The reviewer should ensure that an application for internal review to stay the issue of a notice is decided within three working days of receipt of the application. A stay of a prohibition notice or non-disturbance will not usually be granted unless information that was not available to the inspector is provided.

On completion of the review, the reviewer  may:

  • confirm the original decision
  • vary the original decision or
  • set aside the original decision and/or substitute another decision that the reviewer
  • considers appropriate.

Appendix 1

Below is a list of the regulations covered by WorkSafe’s Authorisations regime.

Decisions made under these regulations are subject to review.

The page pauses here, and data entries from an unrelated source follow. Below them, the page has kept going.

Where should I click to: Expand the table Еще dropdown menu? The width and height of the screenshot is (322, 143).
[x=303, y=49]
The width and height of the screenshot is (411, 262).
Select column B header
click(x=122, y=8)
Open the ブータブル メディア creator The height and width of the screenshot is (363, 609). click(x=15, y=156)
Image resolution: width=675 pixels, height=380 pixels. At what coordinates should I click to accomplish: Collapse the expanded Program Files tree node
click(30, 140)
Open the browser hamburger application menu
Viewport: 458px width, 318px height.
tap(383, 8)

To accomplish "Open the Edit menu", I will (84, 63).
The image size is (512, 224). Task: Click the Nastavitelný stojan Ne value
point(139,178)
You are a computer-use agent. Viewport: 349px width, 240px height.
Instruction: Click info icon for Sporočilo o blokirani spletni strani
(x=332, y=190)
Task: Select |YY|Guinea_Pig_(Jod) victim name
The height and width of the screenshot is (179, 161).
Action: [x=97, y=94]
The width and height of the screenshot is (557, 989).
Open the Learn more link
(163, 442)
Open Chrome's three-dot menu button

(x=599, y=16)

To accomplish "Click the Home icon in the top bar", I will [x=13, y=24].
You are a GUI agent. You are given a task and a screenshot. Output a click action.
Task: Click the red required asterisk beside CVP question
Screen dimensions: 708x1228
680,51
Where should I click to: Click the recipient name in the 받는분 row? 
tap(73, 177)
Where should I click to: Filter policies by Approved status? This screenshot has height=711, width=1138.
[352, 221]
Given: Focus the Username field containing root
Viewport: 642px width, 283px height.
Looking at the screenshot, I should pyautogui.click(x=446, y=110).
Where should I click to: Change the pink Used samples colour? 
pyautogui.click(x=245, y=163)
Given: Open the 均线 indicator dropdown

  • Geothermal Energy Regulations 1961
  • Health and Safety at Work (Adventure Activities) Regulations 2016
  • Health and Safety at Work (Asbestos) Regulations 2016
  • Health and Safety at Work (Hazardous Substances) Regulations 2017 (in draft at the time of writing this policy)
  • Health and Safety at Work (Major Hazard Facilities) Regulations 2016
  • Health and Safety at Work (Mining Operations and Quarrying Operations) Regulations 2016
  • Health and Safety at Work (Petroleum Exploration and Extraction) Regulations 2016
  • Health and Safety in Employment (Pipelines) Regulations 1999
  • Health and Safety in Employment (Pressure Equipment, Cranes, and Passenger Ropeways) Regulations 1999
  • Health and Safety in Employment Regulations 1995


[1] Health and safety concerns: When someone informs WorkSafe about a possible unsafe or unhealthy situation, with the expectation that WorkSafe will take action. A concern may relate to work health and safety (sometimes referred to as a health and safety complaint) or to energy safety.

[2] Authorisations: See appendix for full list of regulations in the Authorisations regime.

[3] Notice: Notice means any of the following notices issued under HSWA: an improvement notice, a prohibition notice, non-disturbance notice, a suspension notice and a subsequent notice (s100).